Heart trouble has long been considered a grown-up problem, and parents haven’t worried too much about the salt their kids eat. But new research suggests that salt is starting to affect kids — in their hearts, kidneys and waistlines.
“Most national heads of policy-making bodies in the United States and Canada and Great Britain are reaching the same conclusion,” says Lawrence Appel, professor of medicine at the Johns Hopkins University School of Medicine in Baltimore. “Reduce your salt intake.”
Straight to the heart
Salt is made up of two elements, or basic components: sodium and chlorine. When put in food or liquid, salt, also called sodium chloride, or NaCl, breaks into its two elements.
The chlorine part of salt isn’t that important. It’s the sodium that can stir up trouble.
We need a small amount of sodium to keep our muscles working and our nerves sending messages throughout the body. But the amount of sodium we actually need is really tiny: about 500 milligrams, or less than a quarter teaspoon of salt. A little bit goes a long way.

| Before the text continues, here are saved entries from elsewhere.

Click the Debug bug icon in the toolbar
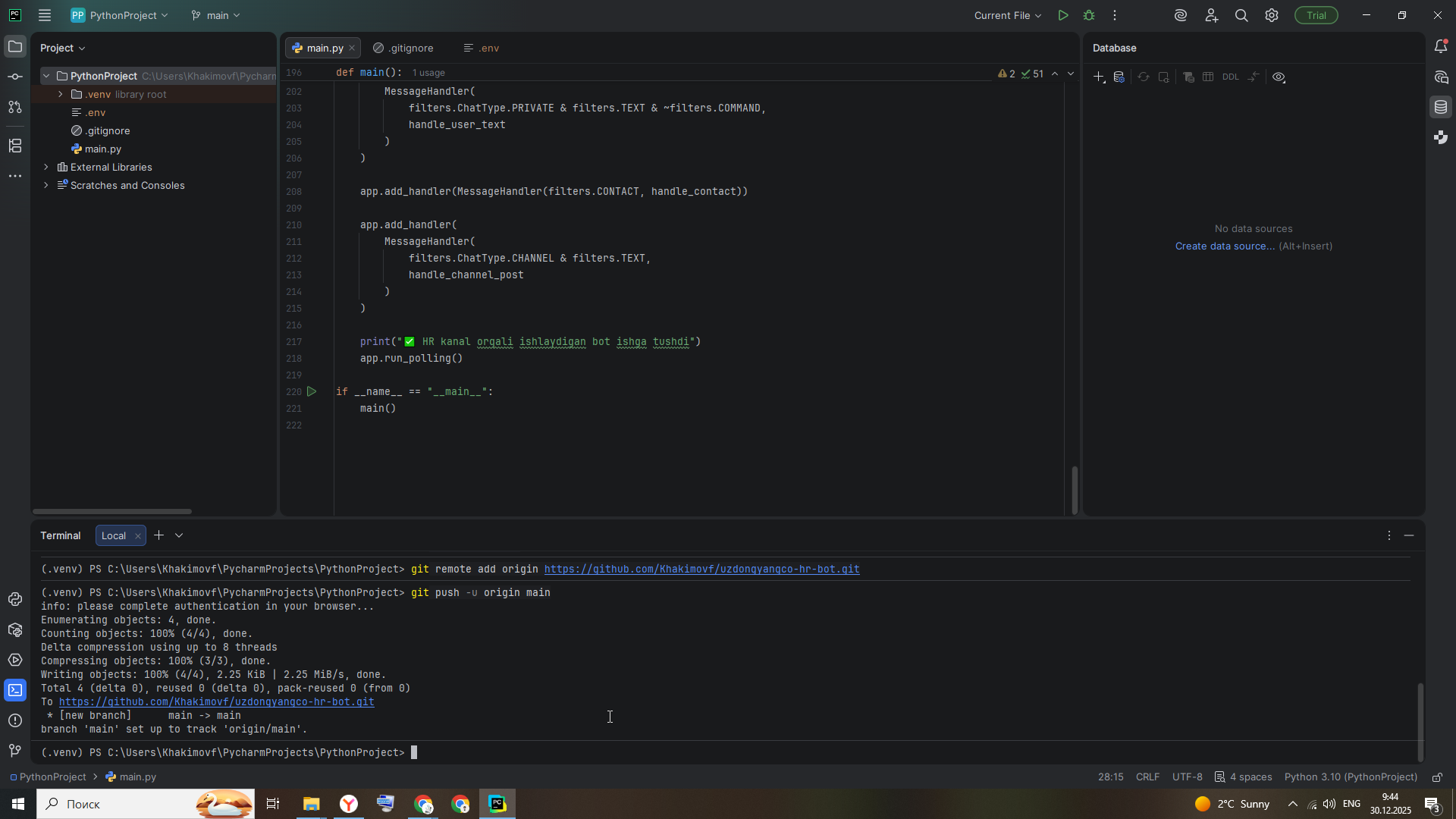The image size is (1456, 819). (1089, 15)
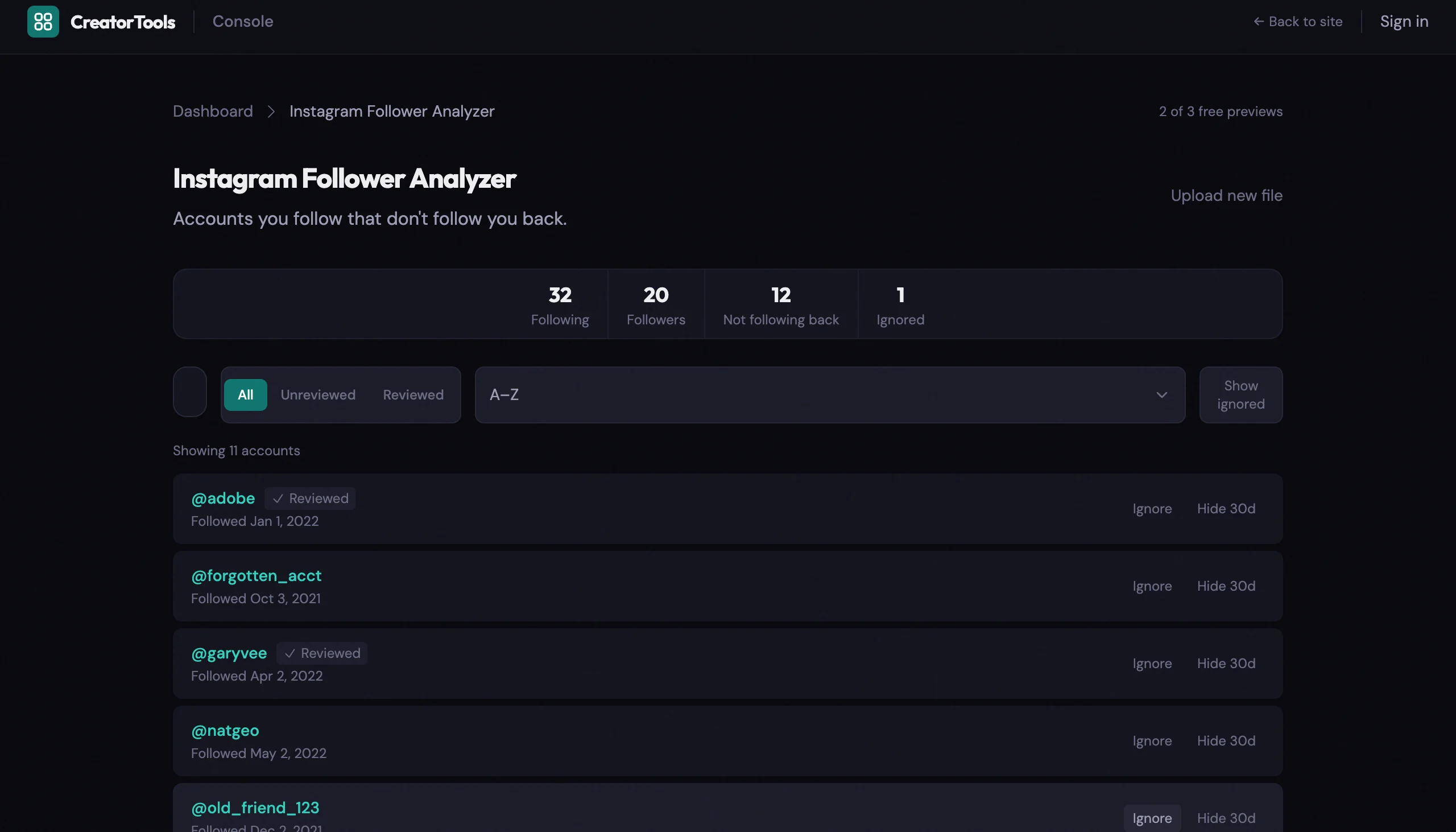Click the Reviewed checkmark badge beside @garyvee
This screenshot has height=832, width=1456.
(x=321, y=653)
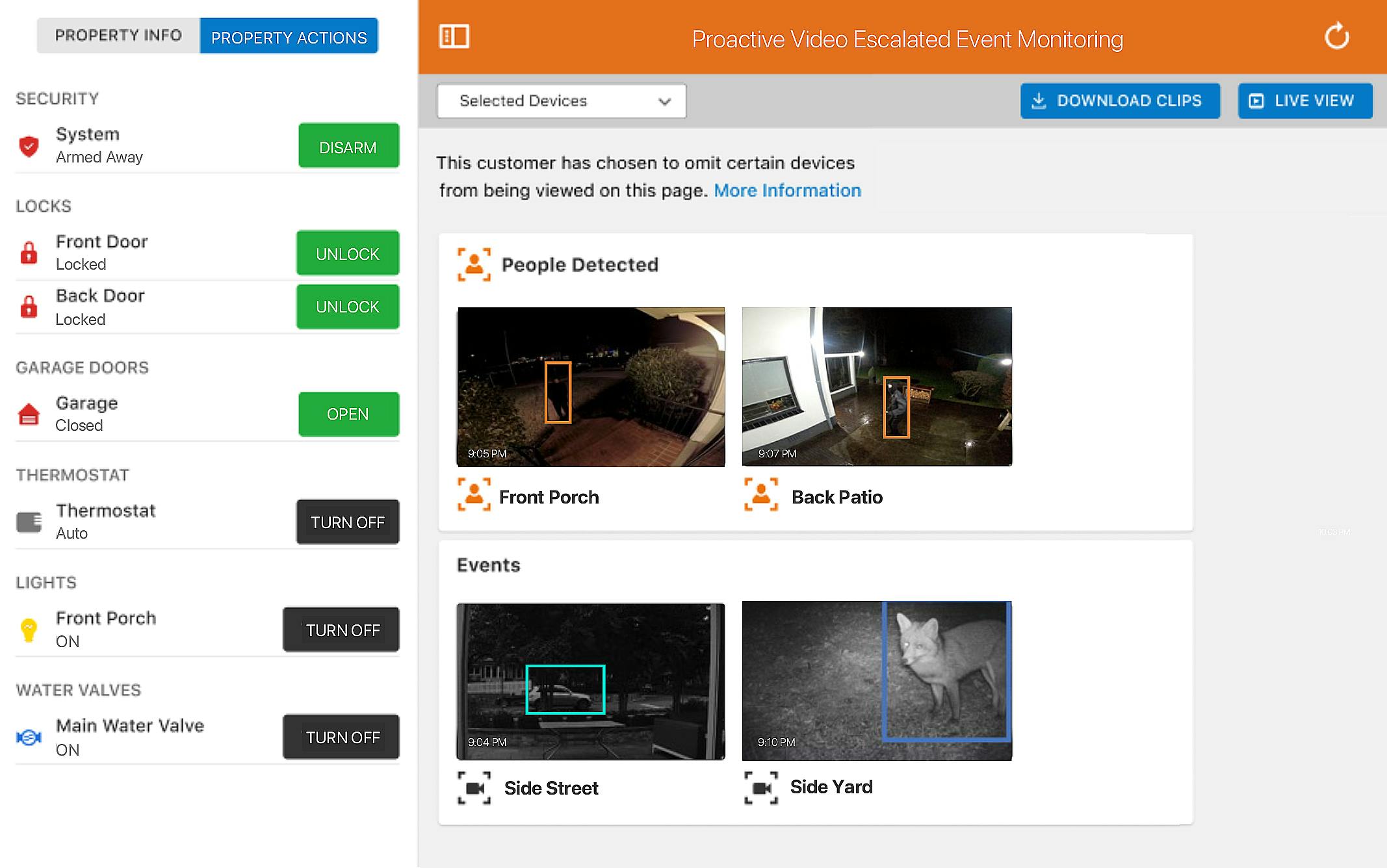1387x868 pixels.
Task: Toggle the sidebar panel icon
Action: [x=454, y=37]
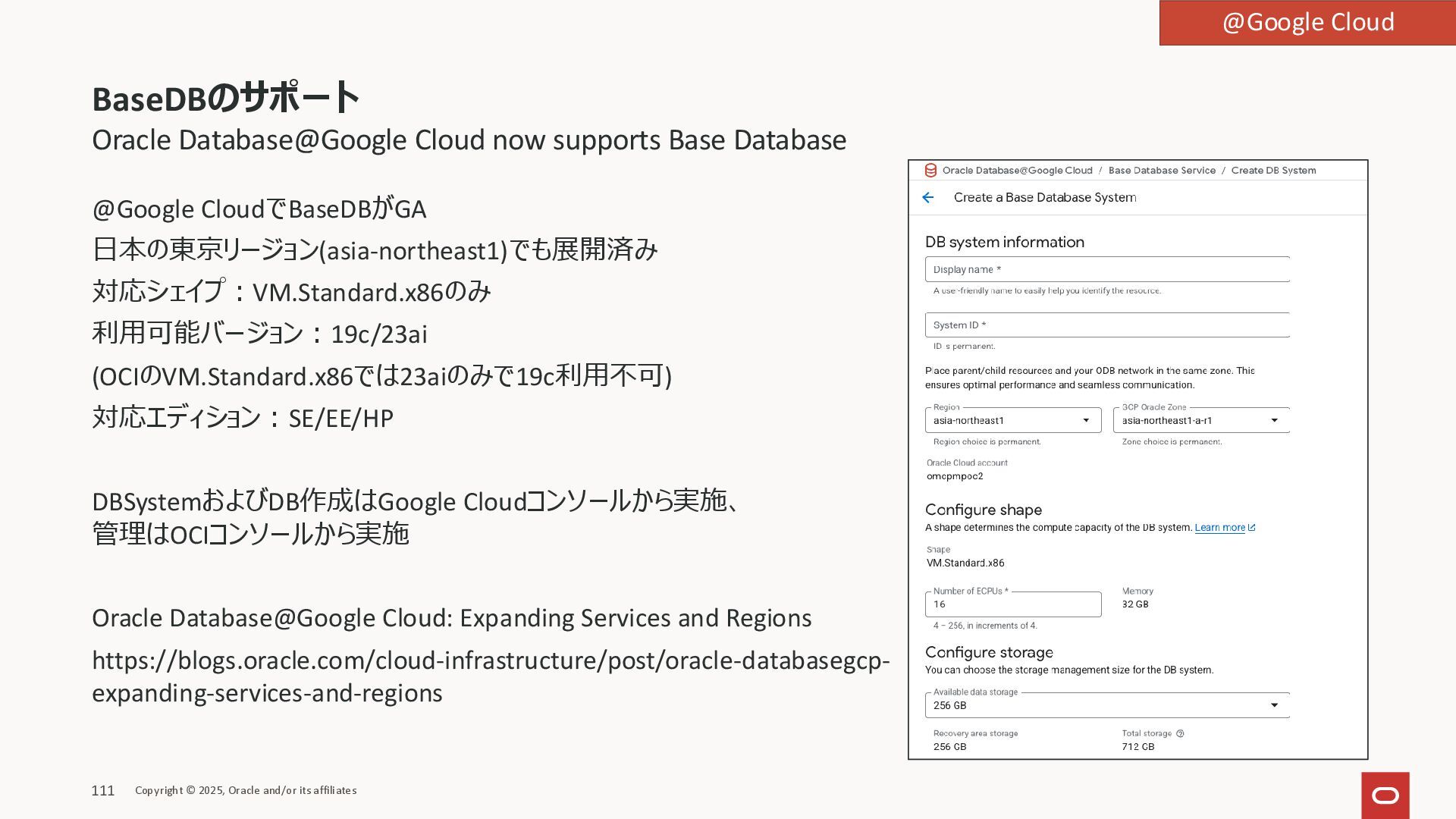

Dietary guidelines in the United States and elsewhere recommend that healthy adults consume no more than 2,300 milligrams of sodium a day. That’s about a teaspoonful of salt.
Kids ages 9 to 13 should eat no more than 1,500 to 2,200 mg of sodium a day. Younger kids should get even less.
But the average American eats about twice the recommended daily amount. This worries doctors because too much sodium can cause the body to produce more blood. To pump the extra blood, the heart has to work extra hard. This leads to a rise in blood pressure — a measurement of how stressed out the heart is. High blood pressure, also known as hypertension, often leads to heart disease. Heart disease is the leading cause of death in the United States and can lead to ailments like heart attacks.
“Ninety percent of adult Americans develop hypertension in their lifetimes,” Appel says. It’s a big problem.
Start thinking about salt now
Like most kids, you probably don’t spend much time worrying about heart disease. After all, hypertension tends to become more common as people reach middle age and older.
But doctors say it’s never too early to start thinking about your heart — or about salt.
Blood pressure has been going up over the past decade in children and teenagers in the United States and many European countries. And a kid with high blood pressure is more likely to become a grown-up with hypertension.
“It’s better to not have a lifelong exposure to high blood pressure,” Obarzanek says.
Cutting down on salt might help stop the cycle. In one recent study, researchers from the United Kingdom analyzed 10 trials involving nearly 1,000 kids. The trial results showed that lowering sodium intake by 40 to 50 percent led to a significant decrease in blood pressure, even in infants.